The converter transforms a raw Postman Collection (v2.0/v2.1) into a clean OpenAPI 3.0.3 document with correlated request/response examples.

Why not Postman's built-in export?

When Postman exports to OpenAPI, it loses the correlation between requests and responses. You get one request body and multiple responses, but there's no way to tell which request produced which response.

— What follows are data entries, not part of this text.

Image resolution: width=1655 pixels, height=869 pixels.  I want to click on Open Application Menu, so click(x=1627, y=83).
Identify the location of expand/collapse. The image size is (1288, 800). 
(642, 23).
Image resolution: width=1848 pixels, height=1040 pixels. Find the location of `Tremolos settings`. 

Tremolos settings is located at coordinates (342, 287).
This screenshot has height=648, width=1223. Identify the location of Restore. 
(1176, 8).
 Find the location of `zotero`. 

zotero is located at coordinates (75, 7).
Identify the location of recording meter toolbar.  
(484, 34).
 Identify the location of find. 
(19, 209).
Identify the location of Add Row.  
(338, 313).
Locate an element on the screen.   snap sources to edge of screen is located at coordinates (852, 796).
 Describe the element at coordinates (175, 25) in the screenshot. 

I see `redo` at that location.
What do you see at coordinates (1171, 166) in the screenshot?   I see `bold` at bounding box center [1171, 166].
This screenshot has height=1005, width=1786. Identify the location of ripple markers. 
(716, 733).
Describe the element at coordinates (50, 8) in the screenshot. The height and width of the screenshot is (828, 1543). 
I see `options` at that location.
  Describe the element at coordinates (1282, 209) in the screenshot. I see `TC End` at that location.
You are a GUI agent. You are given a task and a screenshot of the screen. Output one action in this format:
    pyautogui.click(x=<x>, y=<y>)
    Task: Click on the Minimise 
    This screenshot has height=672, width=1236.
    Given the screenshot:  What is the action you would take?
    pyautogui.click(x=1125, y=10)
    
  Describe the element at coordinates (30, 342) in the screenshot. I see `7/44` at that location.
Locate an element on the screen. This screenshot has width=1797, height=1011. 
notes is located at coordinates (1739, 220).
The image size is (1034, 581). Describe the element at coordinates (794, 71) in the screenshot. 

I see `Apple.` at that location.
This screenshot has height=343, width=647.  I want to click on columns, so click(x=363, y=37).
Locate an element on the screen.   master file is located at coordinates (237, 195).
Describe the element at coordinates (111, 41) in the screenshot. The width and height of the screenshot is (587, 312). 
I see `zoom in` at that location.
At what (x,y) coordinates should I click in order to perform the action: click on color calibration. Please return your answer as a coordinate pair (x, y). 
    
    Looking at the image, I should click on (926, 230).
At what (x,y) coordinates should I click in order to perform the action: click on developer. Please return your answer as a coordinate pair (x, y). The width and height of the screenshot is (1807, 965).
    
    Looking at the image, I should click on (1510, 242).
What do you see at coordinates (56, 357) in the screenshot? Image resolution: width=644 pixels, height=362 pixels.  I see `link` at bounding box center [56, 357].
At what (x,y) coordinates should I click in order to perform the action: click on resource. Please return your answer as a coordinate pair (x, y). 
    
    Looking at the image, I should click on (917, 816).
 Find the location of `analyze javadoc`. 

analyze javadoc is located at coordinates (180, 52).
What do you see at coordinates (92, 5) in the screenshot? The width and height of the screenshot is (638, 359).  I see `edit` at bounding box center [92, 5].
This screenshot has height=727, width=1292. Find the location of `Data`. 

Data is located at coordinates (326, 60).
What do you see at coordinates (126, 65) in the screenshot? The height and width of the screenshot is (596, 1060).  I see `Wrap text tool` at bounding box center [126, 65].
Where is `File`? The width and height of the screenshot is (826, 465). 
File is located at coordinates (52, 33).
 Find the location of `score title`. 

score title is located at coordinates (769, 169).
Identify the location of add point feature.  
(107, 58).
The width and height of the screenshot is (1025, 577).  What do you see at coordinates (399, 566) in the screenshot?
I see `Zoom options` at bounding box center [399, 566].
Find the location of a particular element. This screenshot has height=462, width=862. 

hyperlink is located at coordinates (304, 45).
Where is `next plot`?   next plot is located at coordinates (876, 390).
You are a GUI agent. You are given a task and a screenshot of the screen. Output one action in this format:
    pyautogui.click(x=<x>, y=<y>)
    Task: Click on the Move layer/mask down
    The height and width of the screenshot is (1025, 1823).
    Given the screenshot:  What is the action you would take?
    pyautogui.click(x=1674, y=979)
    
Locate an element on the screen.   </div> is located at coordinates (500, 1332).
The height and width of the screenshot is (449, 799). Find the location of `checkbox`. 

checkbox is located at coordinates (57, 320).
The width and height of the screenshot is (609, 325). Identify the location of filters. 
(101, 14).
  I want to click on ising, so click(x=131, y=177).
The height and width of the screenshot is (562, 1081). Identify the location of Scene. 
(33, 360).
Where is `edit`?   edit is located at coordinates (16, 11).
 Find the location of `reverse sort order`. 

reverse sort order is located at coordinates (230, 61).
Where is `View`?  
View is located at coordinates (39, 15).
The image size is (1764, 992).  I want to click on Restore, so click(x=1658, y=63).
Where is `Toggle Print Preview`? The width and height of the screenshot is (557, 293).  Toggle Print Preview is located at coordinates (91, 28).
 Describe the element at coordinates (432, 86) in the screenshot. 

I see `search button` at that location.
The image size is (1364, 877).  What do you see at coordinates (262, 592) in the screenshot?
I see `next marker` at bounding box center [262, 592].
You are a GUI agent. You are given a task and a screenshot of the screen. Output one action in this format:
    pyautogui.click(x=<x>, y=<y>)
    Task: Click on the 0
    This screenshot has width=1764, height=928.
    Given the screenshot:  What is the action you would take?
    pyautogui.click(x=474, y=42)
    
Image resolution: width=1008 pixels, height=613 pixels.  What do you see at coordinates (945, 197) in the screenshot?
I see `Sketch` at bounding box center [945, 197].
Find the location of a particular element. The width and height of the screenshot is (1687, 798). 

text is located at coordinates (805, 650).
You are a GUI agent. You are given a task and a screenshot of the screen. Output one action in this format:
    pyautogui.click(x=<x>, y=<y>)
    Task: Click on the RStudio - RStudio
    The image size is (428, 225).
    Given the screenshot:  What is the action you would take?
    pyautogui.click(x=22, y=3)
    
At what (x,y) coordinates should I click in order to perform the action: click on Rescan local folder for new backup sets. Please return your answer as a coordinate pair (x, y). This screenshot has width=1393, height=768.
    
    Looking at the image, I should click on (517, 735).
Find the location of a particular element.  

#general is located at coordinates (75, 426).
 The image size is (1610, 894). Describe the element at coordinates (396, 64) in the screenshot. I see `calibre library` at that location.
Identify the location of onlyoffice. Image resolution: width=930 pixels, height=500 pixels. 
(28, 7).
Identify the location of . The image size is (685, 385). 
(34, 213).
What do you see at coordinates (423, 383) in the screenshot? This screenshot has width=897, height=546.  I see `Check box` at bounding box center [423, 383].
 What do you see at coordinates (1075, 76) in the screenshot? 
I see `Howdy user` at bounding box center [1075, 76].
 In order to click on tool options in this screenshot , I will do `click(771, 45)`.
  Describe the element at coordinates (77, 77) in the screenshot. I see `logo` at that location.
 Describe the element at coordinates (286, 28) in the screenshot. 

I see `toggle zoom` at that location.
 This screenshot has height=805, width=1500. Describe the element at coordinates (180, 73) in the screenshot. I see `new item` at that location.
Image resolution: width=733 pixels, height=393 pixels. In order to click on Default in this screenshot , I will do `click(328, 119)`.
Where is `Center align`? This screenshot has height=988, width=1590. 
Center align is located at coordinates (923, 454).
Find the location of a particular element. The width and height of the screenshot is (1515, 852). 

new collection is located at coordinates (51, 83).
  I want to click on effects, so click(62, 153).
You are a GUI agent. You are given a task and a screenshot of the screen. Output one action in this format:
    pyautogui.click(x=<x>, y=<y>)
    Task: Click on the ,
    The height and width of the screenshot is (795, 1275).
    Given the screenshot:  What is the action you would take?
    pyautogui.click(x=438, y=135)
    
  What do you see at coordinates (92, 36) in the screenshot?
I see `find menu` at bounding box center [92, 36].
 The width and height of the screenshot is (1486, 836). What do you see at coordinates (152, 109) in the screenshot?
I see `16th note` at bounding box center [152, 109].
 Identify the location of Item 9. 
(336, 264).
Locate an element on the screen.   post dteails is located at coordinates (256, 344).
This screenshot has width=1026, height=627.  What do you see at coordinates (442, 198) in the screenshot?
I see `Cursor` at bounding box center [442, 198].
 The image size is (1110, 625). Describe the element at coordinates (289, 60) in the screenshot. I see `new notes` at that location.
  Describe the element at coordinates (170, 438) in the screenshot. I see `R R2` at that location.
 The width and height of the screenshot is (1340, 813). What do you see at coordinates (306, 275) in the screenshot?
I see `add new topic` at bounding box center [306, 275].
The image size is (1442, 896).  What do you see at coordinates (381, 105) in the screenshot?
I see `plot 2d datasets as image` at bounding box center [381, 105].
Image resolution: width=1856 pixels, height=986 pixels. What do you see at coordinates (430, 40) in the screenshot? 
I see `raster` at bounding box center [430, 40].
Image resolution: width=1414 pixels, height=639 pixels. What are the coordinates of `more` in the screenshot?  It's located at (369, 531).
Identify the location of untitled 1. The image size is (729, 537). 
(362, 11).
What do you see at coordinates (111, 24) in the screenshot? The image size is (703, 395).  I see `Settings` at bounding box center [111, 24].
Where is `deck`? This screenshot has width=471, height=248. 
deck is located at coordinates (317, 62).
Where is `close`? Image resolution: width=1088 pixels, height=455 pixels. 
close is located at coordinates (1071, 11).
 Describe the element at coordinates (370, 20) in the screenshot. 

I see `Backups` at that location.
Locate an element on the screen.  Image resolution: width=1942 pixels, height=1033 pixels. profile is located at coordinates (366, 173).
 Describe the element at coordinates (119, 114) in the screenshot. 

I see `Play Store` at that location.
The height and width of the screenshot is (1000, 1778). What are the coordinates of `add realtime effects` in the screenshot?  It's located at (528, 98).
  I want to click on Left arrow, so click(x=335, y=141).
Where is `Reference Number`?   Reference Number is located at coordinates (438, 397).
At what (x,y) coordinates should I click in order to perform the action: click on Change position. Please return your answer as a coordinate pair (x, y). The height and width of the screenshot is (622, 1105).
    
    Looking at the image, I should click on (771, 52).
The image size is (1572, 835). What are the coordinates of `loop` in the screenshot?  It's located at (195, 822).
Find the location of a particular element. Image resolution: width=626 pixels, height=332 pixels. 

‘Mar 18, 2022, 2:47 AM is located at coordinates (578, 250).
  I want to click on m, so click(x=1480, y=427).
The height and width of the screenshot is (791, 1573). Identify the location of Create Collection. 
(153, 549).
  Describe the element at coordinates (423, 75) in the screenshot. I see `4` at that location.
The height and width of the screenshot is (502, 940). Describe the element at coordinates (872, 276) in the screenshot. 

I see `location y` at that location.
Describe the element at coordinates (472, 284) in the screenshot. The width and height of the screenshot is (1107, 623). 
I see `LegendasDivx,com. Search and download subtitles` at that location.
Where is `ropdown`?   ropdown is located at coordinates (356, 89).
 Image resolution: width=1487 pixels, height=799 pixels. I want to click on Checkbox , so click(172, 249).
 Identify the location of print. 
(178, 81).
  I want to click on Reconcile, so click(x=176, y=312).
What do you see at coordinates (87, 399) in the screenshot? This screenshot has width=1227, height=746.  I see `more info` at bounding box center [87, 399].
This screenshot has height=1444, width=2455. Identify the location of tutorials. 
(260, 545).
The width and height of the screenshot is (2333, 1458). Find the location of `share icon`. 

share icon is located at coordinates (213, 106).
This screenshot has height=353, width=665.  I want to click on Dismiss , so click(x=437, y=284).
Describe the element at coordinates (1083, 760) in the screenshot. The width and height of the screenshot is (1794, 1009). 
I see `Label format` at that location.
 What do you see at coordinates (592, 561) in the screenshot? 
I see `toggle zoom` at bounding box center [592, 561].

The converter solves this by reading the originalRequest stored inside each saved response in the raw collection JSON.

Usage

ts
import { convertCollection } from 'openapi-normalizer';

const openapi = convertCollection(postmanCollection);

Options

Pass a ConvertOptions object as the second argument:

ts
import { convertCollection } from 'openapi-normalizer';

const openapi = convertCollection(collection, {
  inferRequired: true,
  inferFormats: true,
  operationIdStyle: 'kebab-case',
  tagFromFolder: false,
  defaultContentType: 'application/json',
});
OptionTypeDefaultDescription
inferRequiredbooleanfalseMark properties present in ALL examples as required
inferFormatsbooleanfalseDetect string formats (uuid, date-time, email, uri, etc.)
tagFromFolderbooleantrueUse Postman folder names as OpenAPI tags
operationIdStyle'camelCase' | 'snake_case' | 'kebab-case''camelCase'Style for generated operationIds
defaultContentTypestring'application/json'Fallback Content-Type when none can be detected

Auth Mapping

If the Postman Collection has a top-level auth object, the converter maps it to an OpenAPI securitySchemes entry and applies it globally:

Postman auth.typeOpenAPI Security Scheme
bearer{ type: 'http', scheme: 'bearer' }
basic{ type: 'http', scheme: 'basic' }
apikey{ type: 'apiKey', in: 'header', name: 'X-API-Key' }
oauth2{ type: 'oauth2', flows: { implicit: { ... } } }

What it produces

  • OpenAPI 3.0.3 compliant output
  • Correlated named examples — same key in requestBody.examples and response.examples
  • Inferred schemas from all request/response payloads (merged across examples)
  • Tags from folder structure — Postman folders become OpenAPI tags
  • OperationIds from request names — e.g. master/getStatemasterGetstate
  • Server variables becomes annotated server entry

Correlated examples

This is the key feature. Given a Postman request with two saved responses:

Saved ResponseRequest BodyResponse Body
"Success"{"id": 1}{"status": "ok"}
"Not Found"{"id": 999}{"error": "not found"}

The converter produces:

json
{
  "requestBody": {
    "content": {
      "application/json": {
        "schema": { "type": "object", "properties": { "id": { "type": "integer" } } },
        "examples": {
          "Success": { "value": { "id": 1 } },
          "Not_Found": { "value": { "id": 999 } }
        }
      }
    }
  },
  "responses": {
    "200": {
      "content": {
        "application/json": {
          "schema": { "...": "..." },
          "examples": {
            "Success": { "value": { "status": "ok" } },
            "Not_Found": { "value": { "error": "not found" } }
          }
        }
      }
    }
  }
}

Tools like Swagger UI, Stoplight, and Redocly can use the matching keys to display the full request ↔ response pair for each scenario.

Supported body modes

Postman modeOpenAPI media type
raw (JSON)application/json
formdatamultipart/form-data
urlencodedapplication/x-www-form-urlencoded

Folder → Tag mapping

Postman collection folders map directly to OpenAPI tags:

📁 Users/
  📄 createUser    → tags: ["Users"]
  📄 getUser       → tags: ["Users"]
📁 Orders/
  📁 Admin/
    📄 listOrders  → tags: ["Orders", "Admin"]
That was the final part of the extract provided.